Eric Nickel, the director of University Recreation at James Madison University, said when someone voices their interest in becoming a director, he looks for opportunities to help them develop competencies in an area that isn’t their strongest. He also meets with his full-time staff on a yearly basis to discuss their life plan and career aspirations. “I try to encourage people to create their own path and help them gain a vision for how they may get there,” he said. “I think one of the roles of a good director is to identify and develop talented people, and to be observant of all levels of their organizations.”
One thing he noted as essential to teach any aspiring director is to help them understand the “why” behind decisions. They can then take that understanding and apply the principles involved to other challenges down the road. “So, I might check with them after meetings to see what they are thinking, and process some of the ‘why’ and how we arrived at it,” said Nickel.
The most effective approach in developing leaders is to allow them to learn through doing. McGonagle said you need to assess where their knowledge gaps are and then look for learning opportunities to give them. This means evaluating if there is a new project, responsibility or leadership experience a staff member could take on.
“Department leaders need to be creative in giving opportunities; sometimes we’re hampered by the reporting structures, but sometimes we just need to be more creative,” she said.
In terms of what tools or resources Nickel and McGonagle suggest for aspiring directors, there were several: ask your mentor for help expanding your network; join a professional/trade association or list serve; reach out to peers; and ask people you admire for advice, from looking over your resume to book recommendations to being your mentor.
The truth is, neither the mentor nor mentee is fully responsible for the future leader’s development. As such, McGonagle said aspiring directors need to be proactive about their own development and future. “Directors definitely need to create a culture that supports and encourages learning and professional development, but staff can’t wait for it to happen to them,” she said. “They need to take the driver’s seat. You can’t control when opportunities become available, but you are responsible for being prepared when they do.”
Nickel also noted the best way to get started on a leadership journey is by first knowing yourself, your skills and your abilities. Self-awareness is the foundation from which an aspiring leader needs to build.
McGonagle said asking yourself questions like, “How do my colleagues see me?” or “Does everyone assume I’ll be promoted soon? If they don’t assume that, then why not?” can be powerful self-reflection. Plus, aspiring directors need to focus on demonstrating integrity, innovation, strategic thinking, leadership and initiative.

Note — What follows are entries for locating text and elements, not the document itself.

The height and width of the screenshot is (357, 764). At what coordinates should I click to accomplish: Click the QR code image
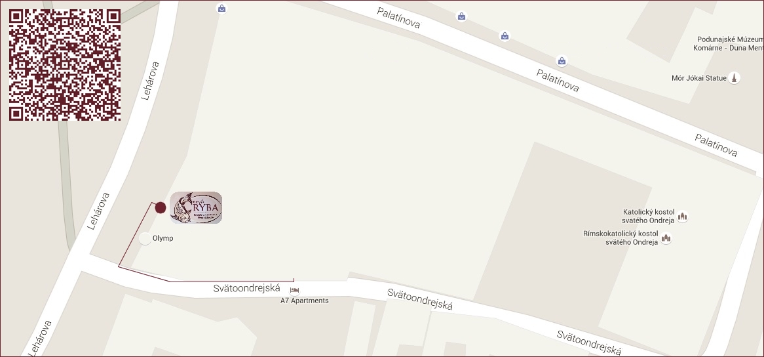pyautogui.click(x=65, y=65)
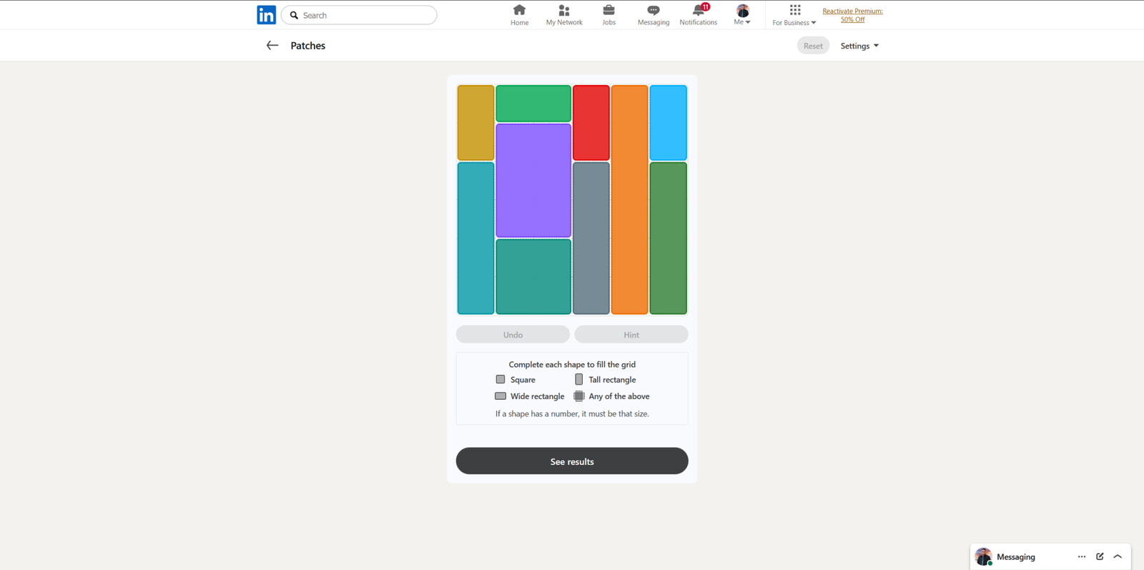The height and width of the screenshot is (570, 1144).
Task: Open Messaging speech bubble icon
Action: click(x=653, y=11)
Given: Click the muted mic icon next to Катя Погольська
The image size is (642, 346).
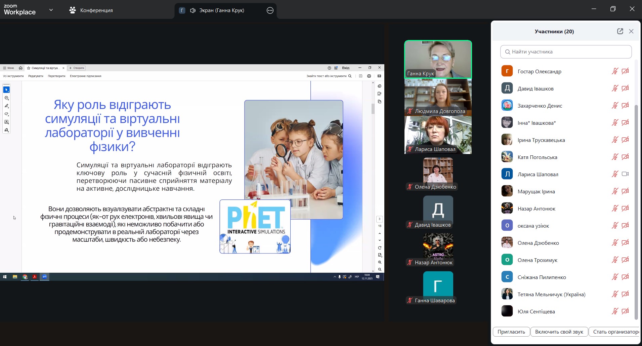Looking at the screenshot, I should pyautogui.click(x=614, y=157).
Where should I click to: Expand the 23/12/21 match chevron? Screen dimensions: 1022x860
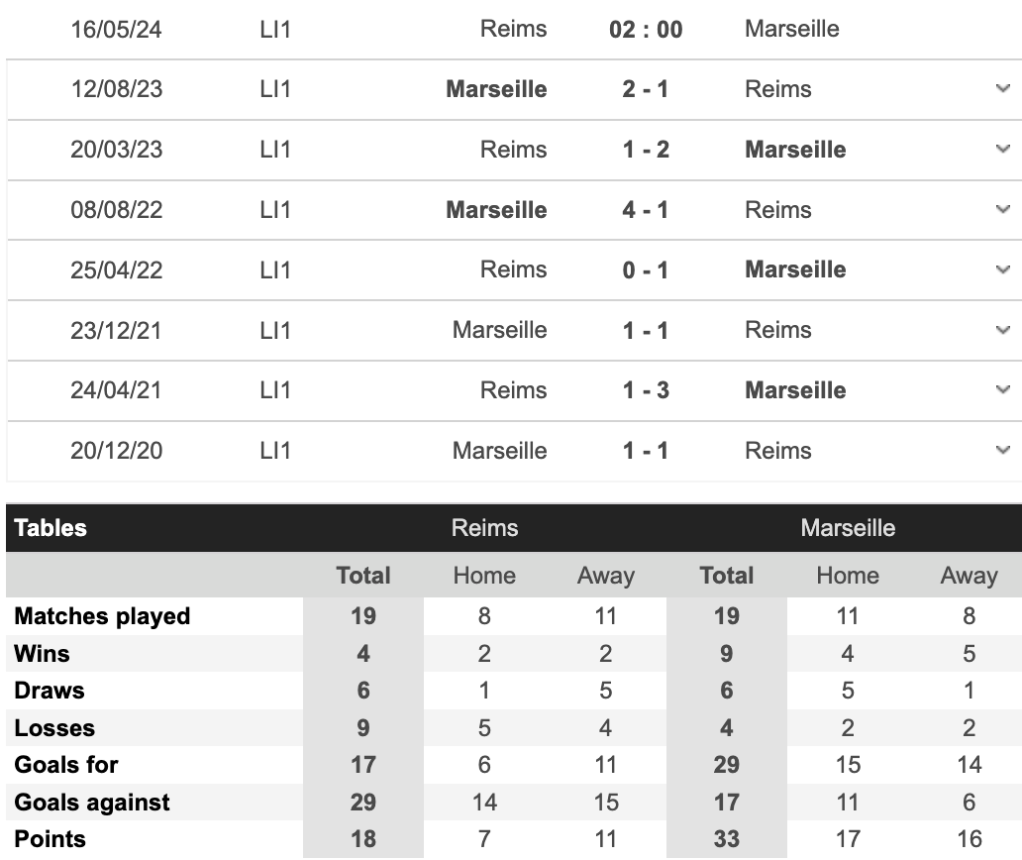pos(1001,330)
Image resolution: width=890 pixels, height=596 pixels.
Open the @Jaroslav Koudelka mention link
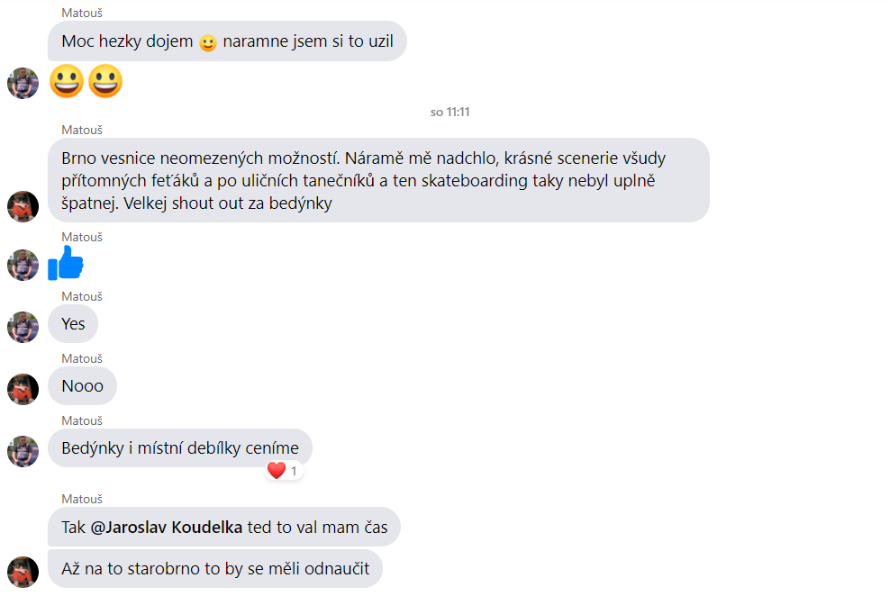(167, 528)

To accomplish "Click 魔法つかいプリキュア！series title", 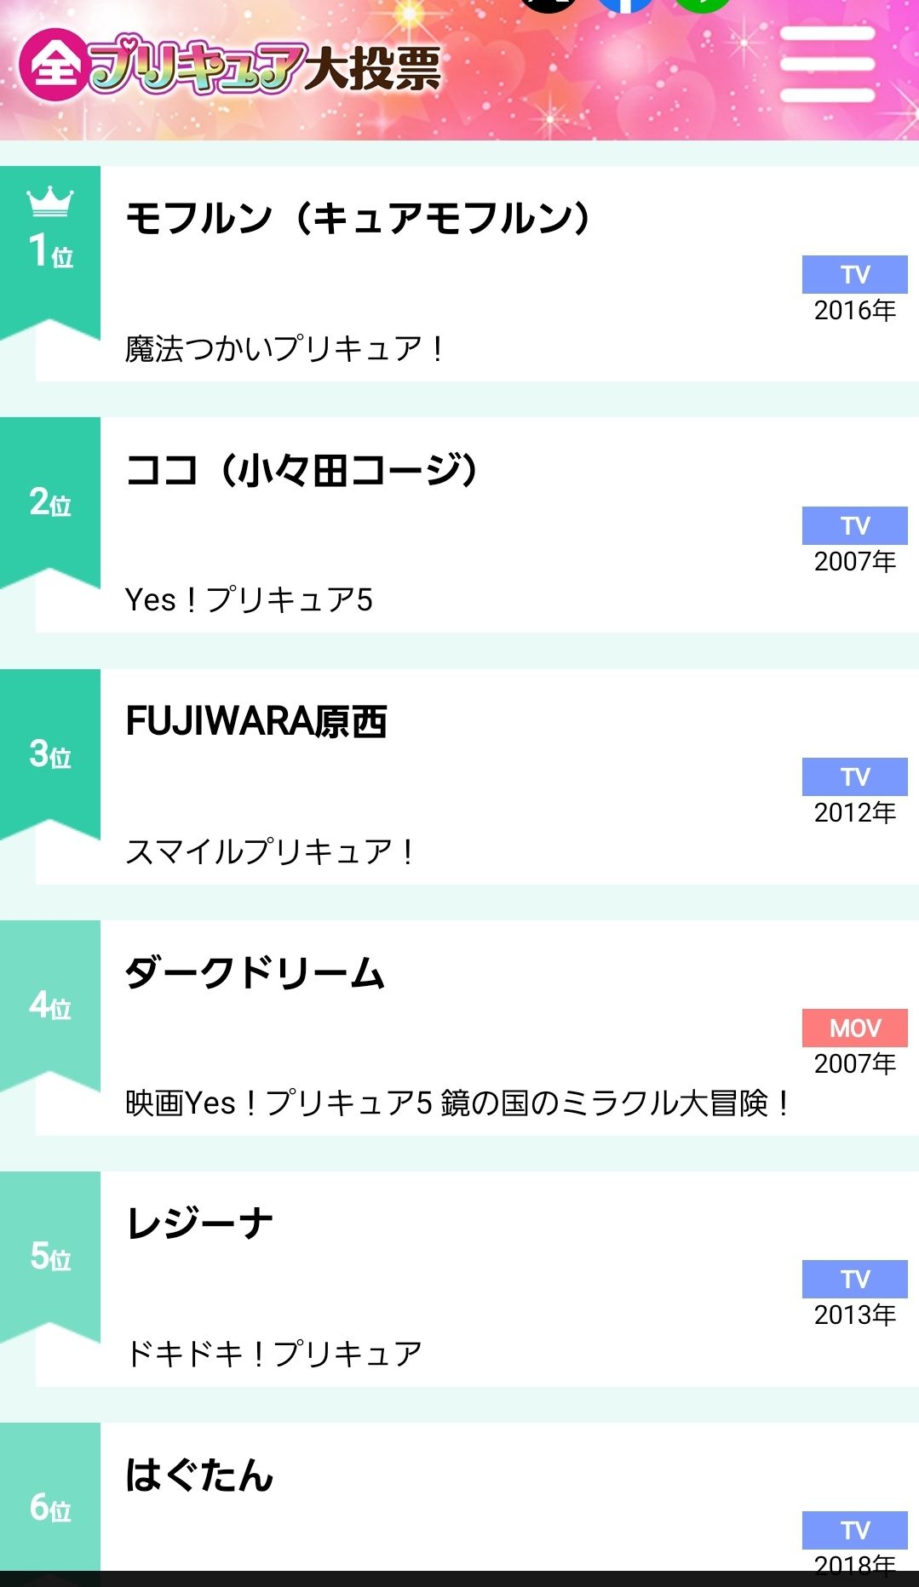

And it’s treating every single day like a job interview. “Don’t wait until a position is posted to start acting like a director,” she said. “You can’t expect to earn a promotion based on your performance during a two-day campus interview, and no one owes you a chance for promotion based on your seniority … Past behavior is the best indicator of future performance. If you want to be seen as someone who can be strategic and collaborative as a director, you need to be strategic and collaborative now.”
All in all, every future leader’s development is going to be different. So, whether you are the mentor or mentee, it all begins with listening. Listen for goals and what someone is aspiring to; that is a cornerstone of the foundation of trust you must start with.
“Any mentoring relationship is going to be most effective when there is a foundation of trust: if your staff member believes you truly want to help them, that you will communicate honestly and directly with them, and that you will be proactive in looking for ways to help them develop and grow,” said McGonagle.